What the task asks:
The data must be returned exactly. No line may be left out.

Data:
- - - - - - -

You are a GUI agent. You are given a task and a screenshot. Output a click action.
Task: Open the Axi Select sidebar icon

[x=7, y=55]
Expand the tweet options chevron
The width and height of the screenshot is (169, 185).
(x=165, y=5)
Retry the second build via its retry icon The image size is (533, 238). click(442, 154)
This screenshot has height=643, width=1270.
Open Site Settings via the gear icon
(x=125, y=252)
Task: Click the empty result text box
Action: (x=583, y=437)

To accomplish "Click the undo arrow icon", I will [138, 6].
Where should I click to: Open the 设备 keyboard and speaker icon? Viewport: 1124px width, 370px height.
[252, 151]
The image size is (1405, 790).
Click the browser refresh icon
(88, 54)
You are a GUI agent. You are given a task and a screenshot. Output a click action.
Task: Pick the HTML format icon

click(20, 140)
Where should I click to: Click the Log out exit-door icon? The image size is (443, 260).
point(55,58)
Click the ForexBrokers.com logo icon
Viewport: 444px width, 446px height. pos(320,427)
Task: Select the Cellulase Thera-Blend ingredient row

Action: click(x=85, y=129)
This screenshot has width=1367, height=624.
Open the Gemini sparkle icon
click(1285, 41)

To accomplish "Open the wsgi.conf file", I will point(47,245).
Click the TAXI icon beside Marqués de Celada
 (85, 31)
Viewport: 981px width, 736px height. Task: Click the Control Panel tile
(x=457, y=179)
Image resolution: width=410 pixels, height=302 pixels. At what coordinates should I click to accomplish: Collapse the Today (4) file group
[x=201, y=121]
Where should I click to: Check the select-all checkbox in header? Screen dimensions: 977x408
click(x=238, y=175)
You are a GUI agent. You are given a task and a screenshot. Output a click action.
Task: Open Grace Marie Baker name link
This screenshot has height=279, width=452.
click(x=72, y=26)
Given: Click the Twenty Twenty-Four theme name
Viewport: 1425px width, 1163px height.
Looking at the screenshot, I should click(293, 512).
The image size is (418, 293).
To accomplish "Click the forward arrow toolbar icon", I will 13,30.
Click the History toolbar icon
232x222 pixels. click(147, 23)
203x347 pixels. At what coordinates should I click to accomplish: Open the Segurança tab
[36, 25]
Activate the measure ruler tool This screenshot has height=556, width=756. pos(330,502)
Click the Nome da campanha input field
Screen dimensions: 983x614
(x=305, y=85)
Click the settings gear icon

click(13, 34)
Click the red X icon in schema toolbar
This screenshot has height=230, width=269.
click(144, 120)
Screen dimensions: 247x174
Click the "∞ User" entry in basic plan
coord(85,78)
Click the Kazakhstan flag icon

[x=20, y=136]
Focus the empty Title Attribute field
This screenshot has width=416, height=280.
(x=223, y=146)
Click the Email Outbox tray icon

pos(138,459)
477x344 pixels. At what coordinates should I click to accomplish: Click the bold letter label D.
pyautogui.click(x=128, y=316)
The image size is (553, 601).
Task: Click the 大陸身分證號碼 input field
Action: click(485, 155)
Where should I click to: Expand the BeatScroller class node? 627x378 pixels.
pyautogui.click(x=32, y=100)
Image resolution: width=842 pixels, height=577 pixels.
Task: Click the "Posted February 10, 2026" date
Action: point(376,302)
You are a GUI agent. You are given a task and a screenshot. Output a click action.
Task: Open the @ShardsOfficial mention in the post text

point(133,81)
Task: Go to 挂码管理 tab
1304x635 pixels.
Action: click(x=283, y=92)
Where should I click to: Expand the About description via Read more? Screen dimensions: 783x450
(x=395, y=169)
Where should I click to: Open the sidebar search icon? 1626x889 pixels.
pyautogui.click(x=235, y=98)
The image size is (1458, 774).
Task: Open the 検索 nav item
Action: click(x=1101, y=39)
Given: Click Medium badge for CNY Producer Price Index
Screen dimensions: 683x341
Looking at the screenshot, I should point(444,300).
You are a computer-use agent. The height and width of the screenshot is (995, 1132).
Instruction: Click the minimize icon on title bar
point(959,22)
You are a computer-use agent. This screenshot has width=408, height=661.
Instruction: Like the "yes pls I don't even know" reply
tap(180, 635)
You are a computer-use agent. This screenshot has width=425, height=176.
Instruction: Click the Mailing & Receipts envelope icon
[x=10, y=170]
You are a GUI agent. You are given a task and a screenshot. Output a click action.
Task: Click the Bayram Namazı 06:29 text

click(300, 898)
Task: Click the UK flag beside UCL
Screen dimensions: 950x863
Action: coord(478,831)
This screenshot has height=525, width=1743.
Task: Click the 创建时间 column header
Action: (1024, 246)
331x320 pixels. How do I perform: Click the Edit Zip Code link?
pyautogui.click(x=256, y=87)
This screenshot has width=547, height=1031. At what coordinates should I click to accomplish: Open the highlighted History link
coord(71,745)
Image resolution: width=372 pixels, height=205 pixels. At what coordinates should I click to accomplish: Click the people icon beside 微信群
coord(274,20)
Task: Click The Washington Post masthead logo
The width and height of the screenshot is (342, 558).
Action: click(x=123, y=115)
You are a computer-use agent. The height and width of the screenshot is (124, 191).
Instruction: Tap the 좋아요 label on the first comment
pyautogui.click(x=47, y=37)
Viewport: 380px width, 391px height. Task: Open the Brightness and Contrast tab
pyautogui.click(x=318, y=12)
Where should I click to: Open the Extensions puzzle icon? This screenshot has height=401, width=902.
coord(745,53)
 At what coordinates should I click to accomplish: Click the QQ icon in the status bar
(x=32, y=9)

- - - - - - -

Solution to the exercise:
You are a GUI agent. You are given a task and a screenshot. Output a click action.
Task: Open the Axi Select sidebar icon

[x=7, y=55]
Expand the tweet options chevron
The width and height of the screenshot is (169, 185).
(x=165, y=5)
Retry the second build via its retry icon The image size is (533, 238). click(442, 154)
This screenshot has height=643, width=1270.
Open Site Settings via the gear icon
(x=125, y=252)
Task: Click the empty result text box
Action: (x=583, y=437)

To accomplish "Click the undo arrow icon", I will [138, 6].
Where should I click to: Open the 设备 keyboard and speaker icon? Viewport: 1124px width, 370px height.
[252, 151]
The image size is (1405, 790).
Click the browser refresh icon
(88, 54)
You are a GUI agent. You are given a task and a screenshot. Output a click action.
Task: Pick the HTML format icon

click(20, 140)
Where should I click to: Click the Log out exit-door icon? The image size is (443, 260).
point(55,58)
Click the ForexBrokers.com logo icon
Viewport: 444px width, 446px height. pos(320,427)
Task: Select the Cellulase Thera-Blend ingredient row

Action: click(x=85, y=129)
This screenshot has width=1367, height=624.
Open the Gemini sparkle icon
click(1285, 41)

To accomplish "Open the wsgi.conf file", I will point(47,245).
Click the TAXI icon beside Marqués de Celada
 (85, 31)
Viewport: 981px width, 736px height. Task: Click the Control Panel tile
(x=457, y=179)
Image resolution: width=410 pixels, height=302 pixels. At what coordinates should I click to accomplish: Collapse the Today (4) file group
[x=201, y=121]
Where should I click to: Check the select-all checkbox in header? Screen dimensions: 977x408
click(x=238, y=175)
You are a GUI agent. You are given a task and a screenshot. Output a click action.
Task: Open Grace Marie Baker name link
This screenshot has height=279, width=452.
click(x=72, y=26)
Given: Click the Twenty Twenty-Four theme name
Viewport: 1425px width, 1163px height.
Looking at the screenshot, I should click(293, 512).
The image size is (418, 293).
To accomplish "Click the forward arrow toolbar icon", I will 13,30.
Click the History toolbar icon
232x222 pixels. click(147, 23)
203x347 pixels. At what coordinates should I click to accomplish: Open the Segurança tab
[36, 25]
Activate the measure ruler tool This screenshot has height=556, width=756. pos(330,502)
Click the Nome da campanha input field
Screen dimensions: 983x614
(x=305, y=85)
Click the settings gear icon

click(13, 34)
Click the red X icon in schema toolbar
This screenshot has height=230, width=269.
click(144, 120)
Screen dimensions: 247x174
Click the "∞ User" entry in basic plan
coord(85,78)
Click the Kazakhstan flag icon

[x=20, y=136]
Focus the empty Title Attribute field
This screenshot has width=416, height=280.
(x=223, y=146)
Click the Email Outbox tray icon

pos(138,459)
477x344 pixels. At what coordinates should I click to accomplish: Click the bold letter label D.
pyautogui.click(x=128, y=316)
The image size is (553, 601).
Task: Click the 大陸身分證號碼 input field
Action: click(485, 155)
Where should I click to: Expand the BeatScroller class node? 627x378 pixels.
pyautogui.click(x=32, y=100)
Image resolution: width=842 pixels, height=577 pixels.
Task: Click the "Posted February 10, 2026" date
Action: point(376,302)
You are a GUI agent. You are given a task and a screenshot. Output a click action.
Task: Open the @ShardsOfficial mention in the post text

point(133,81)
Task: Go to 挂码管理 tab
1304x635 pixels.
Action: click(x=283, y=92)
Where should I click to: Expand the About description via Read more? Screen dimensions: 783x450
(x=395, y=169)
Where should I click to: Open the sidebar search icon? 1626x889 pixels.
pyautogui.click(x=235, y=98)
The image size is (1458, 774).
Task: Open the 検索 nav item
Action: click(x=1101, y=39)
Given: Click Medium badge for CNY Producer Price Index
Screen dimensions: 683x341
Looking at the screenshot, I should point(444,300).
You are a computer-use agent. The height and width of the screenshot is (995, 1132).
Instruction: Click the minimize icon on title bar
point(959,22)
You are a computer-use agent. This screenshot has width=408, height=661.
Instruction: Like the "yes pls I don't even know" reply
tap(180, 635)
You are a computer-use agent. This screenshot has width=425, height=176.
Instruction: Click the Mailing & Receipts envelope icon
[x=10, y=170]
You are a GUI agent. You are given a task and a screenshot. Output a click action.
Task: Click the Bayram Namazı 06:29 text

click(300, 898)
Task: Click the UK flag beside UCL
Screen dimensions: 950x863
Action: coord(478,831)
This screenshot has height=525, width=1743.
Task: Click the 创建时间 column header
Action: (1024, 246)
331x320 pixels. How do I perform: Click the Edit Zip Code link?
pyautogui.click(x=256, y=87)
This screenshot has width=547, height=1031. At what coordinates should I click to accomplish: Open the highlighted History link
coord(71,745)
Image resolution: width=372 pixels, height=205 pixels. At what coordinates should I click to accomplish: Click the people icon beside 微信群
coord(274,20)
Task: Click The Washington Post masthead logo
The width and height of the screenshot is (342, 558).
Action: click(x=123, y=115)
You are a computer-use agent. The height and width of the screenshot is (124, 191).
Instruction: Tap the 좋아요 label on the first comment
pyautogui.click(x=47, y=37)
Viewport: 380px width, 391px height. Task: Open the Brightness and Contrast tab
pyautogui.click(x=318, y=12)
Where should I click to: Open the Extensions puzzle icon? This screenshot has height=401, width=902.
coord(745,53)
 At what coordinates should I click to accomplish: Click the QQ icon in the status bar
(x=32, y=9)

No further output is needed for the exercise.